WHAT YOU ARE ASKED TO DO: Faithfully repeat all of the records, as they are written below.

EXTRACTED INFORMATION:
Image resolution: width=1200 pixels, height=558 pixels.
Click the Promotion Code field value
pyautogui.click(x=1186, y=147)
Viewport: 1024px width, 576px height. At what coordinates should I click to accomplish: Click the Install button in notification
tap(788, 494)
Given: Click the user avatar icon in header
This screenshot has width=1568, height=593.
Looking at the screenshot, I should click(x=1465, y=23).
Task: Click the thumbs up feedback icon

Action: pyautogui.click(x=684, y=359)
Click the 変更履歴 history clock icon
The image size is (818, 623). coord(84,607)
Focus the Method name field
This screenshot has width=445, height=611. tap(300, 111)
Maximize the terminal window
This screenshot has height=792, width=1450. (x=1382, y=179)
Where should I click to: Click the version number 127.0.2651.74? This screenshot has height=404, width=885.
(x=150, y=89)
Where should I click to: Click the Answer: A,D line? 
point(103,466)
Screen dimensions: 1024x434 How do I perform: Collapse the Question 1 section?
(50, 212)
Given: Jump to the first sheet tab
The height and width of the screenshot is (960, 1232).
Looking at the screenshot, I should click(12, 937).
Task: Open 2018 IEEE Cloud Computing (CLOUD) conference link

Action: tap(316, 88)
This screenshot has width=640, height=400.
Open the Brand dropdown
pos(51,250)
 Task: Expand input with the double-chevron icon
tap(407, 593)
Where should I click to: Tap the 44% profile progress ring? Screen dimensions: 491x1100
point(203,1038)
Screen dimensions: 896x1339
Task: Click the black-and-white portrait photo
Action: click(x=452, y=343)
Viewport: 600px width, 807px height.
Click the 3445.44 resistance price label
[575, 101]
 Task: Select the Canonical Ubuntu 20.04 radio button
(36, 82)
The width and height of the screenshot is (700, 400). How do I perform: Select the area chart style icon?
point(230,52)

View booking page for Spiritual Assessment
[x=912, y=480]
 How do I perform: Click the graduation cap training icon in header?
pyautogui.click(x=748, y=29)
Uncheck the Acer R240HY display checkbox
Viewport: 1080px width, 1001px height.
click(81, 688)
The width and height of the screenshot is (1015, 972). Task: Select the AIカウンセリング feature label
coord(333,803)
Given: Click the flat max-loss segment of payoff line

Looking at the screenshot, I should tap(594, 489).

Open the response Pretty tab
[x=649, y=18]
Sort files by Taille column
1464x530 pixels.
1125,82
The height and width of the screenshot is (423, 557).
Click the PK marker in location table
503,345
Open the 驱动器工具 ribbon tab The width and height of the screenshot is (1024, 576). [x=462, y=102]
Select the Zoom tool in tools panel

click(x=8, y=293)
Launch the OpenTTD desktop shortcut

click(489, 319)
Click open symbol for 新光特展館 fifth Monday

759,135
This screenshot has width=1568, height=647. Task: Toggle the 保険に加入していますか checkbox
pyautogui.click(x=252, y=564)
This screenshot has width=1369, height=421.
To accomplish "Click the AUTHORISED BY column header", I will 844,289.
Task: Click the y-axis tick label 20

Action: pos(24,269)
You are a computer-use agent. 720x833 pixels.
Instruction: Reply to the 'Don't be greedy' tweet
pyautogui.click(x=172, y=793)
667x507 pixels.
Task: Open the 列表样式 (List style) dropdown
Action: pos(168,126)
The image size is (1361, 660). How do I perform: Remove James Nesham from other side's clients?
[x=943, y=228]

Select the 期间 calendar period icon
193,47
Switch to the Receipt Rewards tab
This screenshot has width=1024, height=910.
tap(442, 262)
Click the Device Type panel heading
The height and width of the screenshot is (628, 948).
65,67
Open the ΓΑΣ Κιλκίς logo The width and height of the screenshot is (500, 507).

ANSWER AREA:
Image resolution: width=1200 pixels, height=558 pixels.
Click the Promotion Code field value
pyautogui.click(x=1186, y=147)
Viewport: 1024px width, 576px height. At what coordinates should I click to accomplish: Click the Install button in notification
tap(788, 494)
Given: Click the user avatar icon in header
This screenshot has width=1568, height=593.
Looking at the screenshot, I should click(x=1465, y=23).
Task: Click the thumbs up feedback icon

Action: pyautogui.click(x=684, y=359)
Click the 変更履歴 history clock icon
The image size is (818, 623). coord(84,607)
Focus the Method name field
This screenshot has width=445, height=611. tap(300, 111)
Maximize the terminal window
This screenshot has height=792, width=1450. (x=1382, y=179)
Where should I click to: Click the version number 127.0.2651.74? This screenshot has height=404, width=885.
(x=150, y=89)
Where should I click to: Click the Answer: A,D line? 
point(103,466)
Screen dimensions: 1024x434 How do I perform: Collapse the Question 1 section?
(50, 212)
Given: Jump to the first sheet tab
The height and width of the screenshot is (960, 1232).
Looking at the screenshot, I should click(12, 937).
Task: Open 2018 IEEE Cloud Computing (CLOUD) conference link

Action: tap(316, 88)
This screenshot has width=640, height=400.
Open the Brand dropdown
pos(51,250)
 Task: Expand input with the double-chevron icon
tap(407, 593)
Where should I click to: Tap the 44% profile progress ring? Screen dimensions: 491x1100
point(203,1038)
Screen dimensions: 896x1339
Task: Click the black-and-white portrait photo
Action: click(x=452, y=343)
Viewport: 600px width, 807px height.
Click the 3445.44 resistance price label
[575, 101]
 Task: Select the Canonical Ubuntu 20.04 radio button
(36, 82)
The width and height of the screenshot is (700, 400). How do I perform: Select the area chart style icon?
point(230,52)

View booking page for Spiritual Assessment
[x=912, y=480]
 How do I perform: Click the graduation cap training icon in header?
pyautogui.click(x=748, y=29)
Uncheck the Acer R240HY display checkbox
Viewport: 1080px width, 1001px height.
click(81, 688)
The width and height of the screenshot is (1015, 972). Task: Select the AIカウンセリング feature label
coord(333,803)
Given: Click the flat max-loss segment of payoff line

Looking at the screenshot, I should tap(594, 489).

Open the response Pretty tab
[x=649, y=18]
Sort files by Taille column
1464x530 pixels.
1125,82
The height and width of the screenshot is (423, 557).
Click the PK marker in location table
503,345
Open the 驱动器工具 ribbon tab The width and height of the screenshot is (1024, 576). [x=462, y=102]
Select the Zoom tool in tools panel

click(x=8, y=293)
Launch the OpenTTD desktop shortcut

click(489, 319)
Click open symbol for 新光特展館 fifth Monday

759,135
This screenshot has width=1568, height=647. Task: Toggle the 保険に加入していますか checkbox
pyautogui.click(x=252, y=564)
This screenshot has width=1369, height=421.
To accomplish "Click the AUTHORISED BY column header", I will 844,289.
Task: Click the y-axis tick label 20

Action: pos(24,269)
You are a computer-use agent. 720x833 pixels.
Instruction: Reply to the 'Don't be greedy' tweet
pyautogui.click(x=172, y=793)
667x507 pixels.
Task: Open the 列表样式 (List style) dropdown
Action: pos(168,126)
The image size is (1361, 660). How do I perform: Remove James Nesham from other side's clients?
[x=943, y=228]

Select the 期间 calendar period icon
193,47
Switch to the Receipt Rewards tab
This screenshot has width=1024, height=910.
tap(442, 262)
Click the Device Type panel heading
The height and width of the screenshot is (628, 948).
65,67
Open the ΓΑΣ Κιλκίς logo The width and height of the screenshot is (500, 507).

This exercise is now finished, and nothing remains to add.